[Items stored from a collection]

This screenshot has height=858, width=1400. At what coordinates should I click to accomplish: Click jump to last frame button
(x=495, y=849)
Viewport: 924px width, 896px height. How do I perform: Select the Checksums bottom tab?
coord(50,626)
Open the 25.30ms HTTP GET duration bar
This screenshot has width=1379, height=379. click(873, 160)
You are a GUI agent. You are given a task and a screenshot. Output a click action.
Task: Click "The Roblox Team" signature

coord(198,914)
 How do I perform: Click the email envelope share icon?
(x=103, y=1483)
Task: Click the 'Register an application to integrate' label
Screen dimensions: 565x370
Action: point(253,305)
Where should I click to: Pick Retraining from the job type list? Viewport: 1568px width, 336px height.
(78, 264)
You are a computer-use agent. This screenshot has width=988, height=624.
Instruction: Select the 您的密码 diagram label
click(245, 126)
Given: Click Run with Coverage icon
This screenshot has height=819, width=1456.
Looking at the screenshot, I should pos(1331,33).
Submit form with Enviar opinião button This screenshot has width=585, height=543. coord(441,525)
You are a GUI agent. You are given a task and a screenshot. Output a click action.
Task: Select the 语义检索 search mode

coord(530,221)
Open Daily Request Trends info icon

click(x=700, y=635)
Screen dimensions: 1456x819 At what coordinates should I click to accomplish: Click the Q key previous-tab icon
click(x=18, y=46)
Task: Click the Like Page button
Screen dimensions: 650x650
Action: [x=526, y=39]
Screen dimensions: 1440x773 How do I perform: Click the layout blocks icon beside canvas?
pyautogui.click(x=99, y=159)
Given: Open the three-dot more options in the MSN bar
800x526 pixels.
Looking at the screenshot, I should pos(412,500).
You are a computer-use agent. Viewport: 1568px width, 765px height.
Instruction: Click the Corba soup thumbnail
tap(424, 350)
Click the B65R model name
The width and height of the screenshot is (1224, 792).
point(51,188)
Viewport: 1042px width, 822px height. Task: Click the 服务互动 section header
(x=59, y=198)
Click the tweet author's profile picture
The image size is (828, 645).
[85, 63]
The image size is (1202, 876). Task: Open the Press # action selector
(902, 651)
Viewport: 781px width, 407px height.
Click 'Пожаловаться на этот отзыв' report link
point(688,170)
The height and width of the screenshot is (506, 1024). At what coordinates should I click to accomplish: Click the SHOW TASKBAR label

◆ **Required work**
Pick out every line of the data above that contains the string "image", and copy each one in full.

◆ **Solution to this exercise**
The image size is (828, 645).
The image size is (1202, 876). Task: Open the Press # action selector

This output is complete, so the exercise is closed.